# Doel 1:
Beantwoord aan de hand van de brontekst over het eigen-risicodragerschap voor de WGA:
(a) Welke rechtbank verklaarde de beroepen van de belanghebbenden ongegrond?
(b) Per welke datum is het eigen-risicodragerschap volgens het geschil beëindigd?
(c) Op welke gegevensdragers mochten garantieverklaringen in afwijking van art. 40 Wfsv worden aangeleverd?

■ ■ ■ ■ ■

In geschil is of het eigen-risicodragerschap voor de WGA van de belanghebbenden terecht per 1 januari 2017 is beëindigd wegens overschrijding van de termijn ex art. 122e Wfsv voor inlevering van de vereiste garantieverklaringen.
De Rechtbank Gelderland heeft de beroepen van de belanghebbenden ongegrond verklaard omdat de Inspecteur geen beleidsvrijheid heeft om van de indieningstermijn voor garantieverklaringen af te wijken.
Het Hof Arnhem-Leeuwarden heeft op de hoger beroepen van de belanghebbenden geoordeeld dat uit de wet en de parlementaire geschiedenis volgt dat de in art. 122e(3) Wfsv genoemde inlevertermijn fataal is omdat de Inspecteur geen beleidsvrijheid heeft om ervan af te wijken. Dat past ook bij het verzekeringskarakter van de regeling en de bedoeling van de wetgever.
In cassatie stellen de belanghebbenden dat het Hof ten onrechte of onvoldoende gemotiveerd heeft geoordeeld dat (i) niet-tijdig indienen van een garantieverklaring per definitie zou leiden tot verval van eigen-risicodragerschap per 1 januari 2017 omdat het om een fatale termijn zou gaan waarvan de Inspecteur niet zou mogen afwijken; (ii) het in afwijking van art. 40 Wfsv (dat ‘schriftelijk’ eist) toestaan van aanlevering van garantieverklaringen op usb-sticks geen van de wet afwijkend beleid zou zijn omdat art. 2:15 Awb dat zou toestaan.

■ ■ ■ ■ ■

# Doel 2:
Schrijf de rijen hieronder letterlijk over: begin bij de rij met "Given: Reload the capture file" en stop na de rij met "click(161, 107)".

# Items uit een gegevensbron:

■ ■ ■ ■ ■

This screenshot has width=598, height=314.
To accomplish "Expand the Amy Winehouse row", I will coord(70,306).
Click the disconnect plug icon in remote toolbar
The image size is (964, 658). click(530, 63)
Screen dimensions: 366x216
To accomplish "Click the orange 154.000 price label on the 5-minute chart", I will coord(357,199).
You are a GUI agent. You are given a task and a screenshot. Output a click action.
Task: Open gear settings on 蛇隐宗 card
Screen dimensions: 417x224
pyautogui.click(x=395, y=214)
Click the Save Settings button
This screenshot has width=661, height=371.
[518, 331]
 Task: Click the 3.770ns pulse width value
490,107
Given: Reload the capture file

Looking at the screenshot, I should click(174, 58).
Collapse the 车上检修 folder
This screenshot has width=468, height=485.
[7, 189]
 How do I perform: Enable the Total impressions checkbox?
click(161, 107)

■ ■ ■ ■ ■

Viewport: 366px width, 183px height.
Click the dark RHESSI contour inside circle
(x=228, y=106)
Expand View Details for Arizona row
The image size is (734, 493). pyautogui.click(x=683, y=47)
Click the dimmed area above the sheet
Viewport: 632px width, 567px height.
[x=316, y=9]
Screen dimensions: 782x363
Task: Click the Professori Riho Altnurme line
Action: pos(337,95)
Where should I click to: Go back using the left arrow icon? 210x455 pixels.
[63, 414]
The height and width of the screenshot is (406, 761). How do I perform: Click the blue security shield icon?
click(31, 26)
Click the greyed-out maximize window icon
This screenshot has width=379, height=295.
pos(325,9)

■ ■ ■ ■ ■

# Antwoord 1:
(a) De Rechtbank Gelderland.
(b) Per 1 januari 2017.
(c) Op usb-sticks.

# Antwoord 2:
Given: Reload the capture file

Looking at the screenshot, I should click(174, 58).
Collapse the 车上检修 folder
This screenshot has width=468, height=485.
[7, 189]
 How do I perform: Enable the Total impressions checkbox?
click(161, 107)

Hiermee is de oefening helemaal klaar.